> _PROBLEM TO WORK ON_: Select and copy out every line in the records containing "with".

Saved entries
◇ ◇ ◇ ◇ ◇ ◇ ◇

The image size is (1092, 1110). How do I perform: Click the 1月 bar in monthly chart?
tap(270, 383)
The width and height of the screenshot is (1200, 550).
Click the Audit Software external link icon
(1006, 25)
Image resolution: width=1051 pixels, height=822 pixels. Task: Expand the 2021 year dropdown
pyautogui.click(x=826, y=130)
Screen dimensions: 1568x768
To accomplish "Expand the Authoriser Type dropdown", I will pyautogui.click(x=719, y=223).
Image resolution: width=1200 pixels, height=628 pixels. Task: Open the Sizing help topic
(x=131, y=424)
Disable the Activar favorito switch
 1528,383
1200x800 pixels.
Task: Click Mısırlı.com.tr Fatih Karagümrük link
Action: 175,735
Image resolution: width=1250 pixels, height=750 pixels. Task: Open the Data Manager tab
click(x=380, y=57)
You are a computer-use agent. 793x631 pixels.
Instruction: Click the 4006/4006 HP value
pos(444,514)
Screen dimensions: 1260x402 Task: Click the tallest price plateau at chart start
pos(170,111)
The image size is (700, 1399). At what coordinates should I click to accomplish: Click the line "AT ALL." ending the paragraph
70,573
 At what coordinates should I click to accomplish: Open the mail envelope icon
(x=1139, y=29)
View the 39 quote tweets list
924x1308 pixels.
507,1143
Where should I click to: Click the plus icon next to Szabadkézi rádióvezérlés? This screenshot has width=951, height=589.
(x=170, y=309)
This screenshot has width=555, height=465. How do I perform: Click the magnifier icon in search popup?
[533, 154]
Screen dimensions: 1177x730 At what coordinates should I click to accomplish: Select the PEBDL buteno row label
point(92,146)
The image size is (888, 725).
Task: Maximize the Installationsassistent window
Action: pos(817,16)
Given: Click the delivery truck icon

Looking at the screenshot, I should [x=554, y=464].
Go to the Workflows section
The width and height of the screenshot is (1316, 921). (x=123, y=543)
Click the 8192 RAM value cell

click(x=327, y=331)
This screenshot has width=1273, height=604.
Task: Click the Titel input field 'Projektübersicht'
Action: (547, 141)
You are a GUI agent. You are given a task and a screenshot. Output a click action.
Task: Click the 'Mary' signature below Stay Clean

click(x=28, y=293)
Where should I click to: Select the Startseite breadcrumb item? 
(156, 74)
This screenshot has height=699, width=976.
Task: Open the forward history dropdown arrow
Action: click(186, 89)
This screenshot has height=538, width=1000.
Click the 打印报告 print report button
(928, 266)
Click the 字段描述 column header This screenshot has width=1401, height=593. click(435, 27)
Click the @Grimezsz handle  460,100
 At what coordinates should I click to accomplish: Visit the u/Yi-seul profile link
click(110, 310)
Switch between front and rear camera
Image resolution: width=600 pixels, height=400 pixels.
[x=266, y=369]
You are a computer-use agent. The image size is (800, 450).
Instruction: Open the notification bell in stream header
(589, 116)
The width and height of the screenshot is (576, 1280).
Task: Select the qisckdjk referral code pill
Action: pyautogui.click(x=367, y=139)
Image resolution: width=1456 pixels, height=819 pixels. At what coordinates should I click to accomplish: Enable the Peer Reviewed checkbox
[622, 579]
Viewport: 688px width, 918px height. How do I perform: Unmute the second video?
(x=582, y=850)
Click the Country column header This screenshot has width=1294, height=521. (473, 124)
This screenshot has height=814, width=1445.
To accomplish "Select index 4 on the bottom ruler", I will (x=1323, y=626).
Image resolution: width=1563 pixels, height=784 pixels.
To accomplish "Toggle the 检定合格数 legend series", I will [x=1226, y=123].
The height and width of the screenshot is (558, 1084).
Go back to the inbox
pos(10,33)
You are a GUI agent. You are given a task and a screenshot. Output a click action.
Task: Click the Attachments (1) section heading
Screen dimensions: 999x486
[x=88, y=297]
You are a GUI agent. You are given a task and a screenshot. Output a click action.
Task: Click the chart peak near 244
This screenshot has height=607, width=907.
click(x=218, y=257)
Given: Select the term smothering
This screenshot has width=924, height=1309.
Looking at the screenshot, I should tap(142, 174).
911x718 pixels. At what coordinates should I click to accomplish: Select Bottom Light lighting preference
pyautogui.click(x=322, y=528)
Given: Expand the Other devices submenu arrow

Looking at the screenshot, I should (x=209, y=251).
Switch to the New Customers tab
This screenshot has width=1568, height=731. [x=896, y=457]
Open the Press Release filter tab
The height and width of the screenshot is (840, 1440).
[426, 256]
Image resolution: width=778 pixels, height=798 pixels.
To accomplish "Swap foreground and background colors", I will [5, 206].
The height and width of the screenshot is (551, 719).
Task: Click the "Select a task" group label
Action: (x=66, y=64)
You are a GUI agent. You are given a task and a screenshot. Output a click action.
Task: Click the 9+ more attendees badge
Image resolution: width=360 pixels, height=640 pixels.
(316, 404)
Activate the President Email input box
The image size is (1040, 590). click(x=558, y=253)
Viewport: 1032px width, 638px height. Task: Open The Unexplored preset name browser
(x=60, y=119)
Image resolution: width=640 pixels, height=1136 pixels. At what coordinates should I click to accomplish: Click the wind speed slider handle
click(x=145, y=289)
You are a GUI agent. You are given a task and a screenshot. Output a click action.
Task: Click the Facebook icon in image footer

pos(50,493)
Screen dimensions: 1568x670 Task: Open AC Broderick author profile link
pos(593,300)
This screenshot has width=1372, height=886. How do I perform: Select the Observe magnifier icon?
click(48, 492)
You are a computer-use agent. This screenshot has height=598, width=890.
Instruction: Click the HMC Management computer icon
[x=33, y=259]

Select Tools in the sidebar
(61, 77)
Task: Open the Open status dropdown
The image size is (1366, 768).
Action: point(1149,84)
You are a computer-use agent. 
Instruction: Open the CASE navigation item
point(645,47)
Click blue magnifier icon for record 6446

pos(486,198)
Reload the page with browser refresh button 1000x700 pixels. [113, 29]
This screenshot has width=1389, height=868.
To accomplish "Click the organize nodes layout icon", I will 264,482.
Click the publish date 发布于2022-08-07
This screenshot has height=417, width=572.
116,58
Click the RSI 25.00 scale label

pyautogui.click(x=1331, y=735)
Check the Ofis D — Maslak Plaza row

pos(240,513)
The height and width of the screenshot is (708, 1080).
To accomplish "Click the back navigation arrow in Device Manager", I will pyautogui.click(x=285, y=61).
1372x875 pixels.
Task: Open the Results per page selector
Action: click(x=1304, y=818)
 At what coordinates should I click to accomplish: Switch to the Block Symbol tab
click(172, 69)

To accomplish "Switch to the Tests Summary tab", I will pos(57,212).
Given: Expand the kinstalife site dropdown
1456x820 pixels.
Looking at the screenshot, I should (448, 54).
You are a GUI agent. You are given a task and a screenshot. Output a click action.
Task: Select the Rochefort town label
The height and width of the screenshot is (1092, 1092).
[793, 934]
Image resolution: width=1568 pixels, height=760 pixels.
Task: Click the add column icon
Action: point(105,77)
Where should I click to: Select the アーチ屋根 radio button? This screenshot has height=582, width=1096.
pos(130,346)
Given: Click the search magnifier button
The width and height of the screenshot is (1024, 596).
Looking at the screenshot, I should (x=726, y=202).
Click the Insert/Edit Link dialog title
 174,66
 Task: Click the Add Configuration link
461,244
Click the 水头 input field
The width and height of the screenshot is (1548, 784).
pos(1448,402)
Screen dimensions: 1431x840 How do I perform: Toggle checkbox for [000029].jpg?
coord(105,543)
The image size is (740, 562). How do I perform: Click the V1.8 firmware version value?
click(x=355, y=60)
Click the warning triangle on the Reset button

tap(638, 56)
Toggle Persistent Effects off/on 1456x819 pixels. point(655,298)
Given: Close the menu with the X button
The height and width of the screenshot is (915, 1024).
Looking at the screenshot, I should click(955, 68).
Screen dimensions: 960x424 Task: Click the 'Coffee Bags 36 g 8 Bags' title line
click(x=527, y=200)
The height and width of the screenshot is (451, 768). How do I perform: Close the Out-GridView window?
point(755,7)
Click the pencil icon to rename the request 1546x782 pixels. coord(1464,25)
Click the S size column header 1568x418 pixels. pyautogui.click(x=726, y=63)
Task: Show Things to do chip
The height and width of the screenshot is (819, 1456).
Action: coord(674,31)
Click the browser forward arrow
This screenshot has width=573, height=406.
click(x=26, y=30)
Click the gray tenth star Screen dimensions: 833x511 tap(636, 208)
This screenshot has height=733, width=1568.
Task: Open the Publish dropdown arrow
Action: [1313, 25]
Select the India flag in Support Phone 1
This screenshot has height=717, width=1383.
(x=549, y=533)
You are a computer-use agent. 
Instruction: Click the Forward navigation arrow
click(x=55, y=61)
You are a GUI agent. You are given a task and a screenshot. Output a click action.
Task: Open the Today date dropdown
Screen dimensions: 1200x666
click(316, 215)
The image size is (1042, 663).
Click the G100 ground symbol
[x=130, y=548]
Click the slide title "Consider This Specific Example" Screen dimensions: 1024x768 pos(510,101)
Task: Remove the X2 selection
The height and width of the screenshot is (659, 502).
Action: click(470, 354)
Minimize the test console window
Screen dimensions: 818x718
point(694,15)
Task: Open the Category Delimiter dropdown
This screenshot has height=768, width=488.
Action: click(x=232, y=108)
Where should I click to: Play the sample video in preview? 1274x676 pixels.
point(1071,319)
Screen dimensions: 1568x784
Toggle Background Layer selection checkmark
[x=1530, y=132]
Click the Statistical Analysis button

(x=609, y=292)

◇ ◇ ◇ ◇ ◇ ◇ ◇

> _TASK RESPONSE_:
Reload the page with browser refresh button 1000x700 pixels. [113, 29]
Given: Close the menu with the X button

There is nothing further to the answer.